Hilflos mussten die Leute von Grootewarden mit ansehen, wie Onningas Männer ihre Kühe, Schweine und Schafe davontrieben.
»Ich fürchte, Ihr habt einen Todfeind gewonnen«, sagte Folkert Hedden zu Rimberti. »Isko wird nie vergessen, dass Ihr ihn vor allen Leuten in die Schranken gewiesen habt. Ab jetzt müsst Ihr vorsichtig sein!«
3
Folkert Hedden begleitete Rimberti nach Jever, um bei den Fräulein Maria und Anna Beschwerde über Isko Onninga einzulegen und das Vieh der Dorfbewohner zurückzufordern.
Hoch über den Häusern von Jever erhob sich der wuchtige Turm inmitten der Burg wie ein klobiger, starker Riese, der bereit war, jeden Angreifer niederzuzwingen.
Seit gut 100 Jahren stand die Burg in Jever. Immer wieder hatte sich der Ort mit seiner Herrschaft gegen Nachbarn behaupten müssen. Edo Wiemken, der Vater der beiden Schwestern, hatte die Burg mit dem Turm weiter ausbauen und stärker befestigen lassen. Vor 20 Jahren war er verstorben, und für den minderjährigen Sohn Christoph hatten fünf Häuptlinge des Jeverlandes die Regentschaft übernommen. Aber Junker Christoph war seinem Vater schon nach wenigen Jahren in den Tod gefolgt. Graf Edzard von Ostfriesland hatte die Gelegenheit genutzt und sich zum Beschützer Jevers und der drei Töchter Edo Wiemkens erklärt. Er hatte einen Drosten in Jever eingesetzt und Eheverträge zwischen seinen drei Söhnen und den drei Fräulein geschlossen.

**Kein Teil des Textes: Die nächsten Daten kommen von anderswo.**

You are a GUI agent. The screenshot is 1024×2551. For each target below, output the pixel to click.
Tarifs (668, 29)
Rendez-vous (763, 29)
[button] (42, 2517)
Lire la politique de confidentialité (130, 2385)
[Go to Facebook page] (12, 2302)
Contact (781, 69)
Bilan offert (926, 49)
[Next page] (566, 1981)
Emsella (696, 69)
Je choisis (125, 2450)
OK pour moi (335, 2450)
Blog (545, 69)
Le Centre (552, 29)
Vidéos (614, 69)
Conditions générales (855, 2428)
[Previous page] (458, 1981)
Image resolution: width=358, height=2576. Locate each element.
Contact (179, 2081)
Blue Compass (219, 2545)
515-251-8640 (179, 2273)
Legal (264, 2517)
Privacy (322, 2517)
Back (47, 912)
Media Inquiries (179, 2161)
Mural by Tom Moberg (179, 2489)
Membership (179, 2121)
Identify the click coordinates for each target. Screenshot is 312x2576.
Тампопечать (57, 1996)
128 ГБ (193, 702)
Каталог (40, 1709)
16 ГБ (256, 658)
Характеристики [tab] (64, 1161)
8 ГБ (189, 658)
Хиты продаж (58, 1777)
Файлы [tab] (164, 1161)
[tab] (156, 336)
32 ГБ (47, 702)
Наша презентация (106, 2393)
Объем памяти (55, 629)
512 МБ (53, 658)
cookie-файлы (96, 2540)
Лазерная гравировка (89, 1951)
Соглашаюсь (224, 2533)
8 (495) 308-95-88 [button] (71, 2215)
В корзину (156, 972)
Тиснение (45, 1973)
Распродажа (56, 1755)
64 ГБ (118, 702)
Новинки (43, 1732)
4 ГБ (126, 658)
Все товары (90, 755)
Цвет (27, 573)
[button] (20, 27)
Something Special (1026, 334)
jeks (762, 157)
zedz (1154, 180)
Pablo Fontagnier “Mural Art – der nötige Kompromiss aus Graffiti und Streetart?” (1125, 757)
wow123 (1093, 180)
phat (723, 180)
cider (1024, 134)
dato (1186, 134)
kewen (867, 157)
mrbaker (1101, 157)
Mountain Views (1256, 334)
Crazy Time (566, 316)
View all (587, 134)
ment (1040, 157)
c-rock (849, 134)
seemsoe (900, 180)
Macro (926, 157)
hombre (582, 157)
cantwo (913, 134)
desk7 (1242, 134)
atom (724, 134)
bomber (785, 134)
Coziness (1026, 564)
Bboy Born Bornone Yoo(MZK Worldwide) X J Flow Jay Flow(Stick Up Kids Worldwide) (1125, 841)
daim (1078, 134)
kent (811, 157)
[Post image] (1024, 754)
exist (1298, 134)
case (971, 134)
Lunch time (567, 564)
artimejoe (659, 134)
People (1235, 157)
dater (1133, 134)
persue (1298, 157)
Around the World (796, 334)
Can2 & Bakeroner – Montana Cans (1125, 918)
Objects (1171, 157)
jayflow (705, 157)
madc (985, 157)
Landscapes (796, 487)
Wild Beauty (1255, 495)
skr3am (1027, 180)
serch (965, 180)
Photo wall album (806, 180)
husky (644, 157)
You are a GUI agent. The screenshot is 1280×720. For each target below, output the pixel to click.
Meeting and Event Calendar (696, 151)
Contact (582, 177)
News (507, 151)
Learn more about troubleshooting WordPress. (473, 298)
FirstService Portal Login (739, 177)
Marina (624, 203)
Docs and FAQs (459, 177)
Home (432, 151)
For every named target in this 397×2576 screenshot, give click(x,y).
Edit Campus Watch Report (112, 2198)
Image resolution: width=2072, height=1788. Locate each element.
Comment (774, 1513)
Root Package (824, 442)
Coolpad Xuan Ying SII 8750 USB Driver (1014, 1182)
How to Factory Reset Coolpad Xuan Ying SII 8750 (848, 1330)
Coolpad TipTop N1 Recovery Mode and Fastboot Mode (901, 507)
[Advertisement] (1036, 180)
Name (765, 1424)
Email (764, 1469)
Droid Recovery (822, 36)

Vor vier Jahren hatten die Ostfriesen dann die Burg besetzt und dort Soldaten stationiert. Graf Edzards Sohn war inzwischen eine vorteilhaftere Ehe mit Anna von Oldenburg eingegangen, und von den Eheversprechen war längst nicht mehr die Rede. Auf Seiten der Ostfriesen war man davon ausgegangen, dass Jever ihnen nun auch ohne Einhaltung des Eheversprechens zufallen würde wie ein reifer Apfel.
Das alles hatte Rimberti schon auf seiner letzten Reise nach Jever in Erfahrung gebracht. Von Folkert Hedden ließ er sich unterwegs erzählen, wie die Ostfriesen Jever inzwischen als ihr eigenes Land behandelten und die Töchter Edo Wiemkens mehr oder weniger gefangen hielten, bis man sie an andere Heiratskandidaten oder in ein Kloster vermittelt hätte.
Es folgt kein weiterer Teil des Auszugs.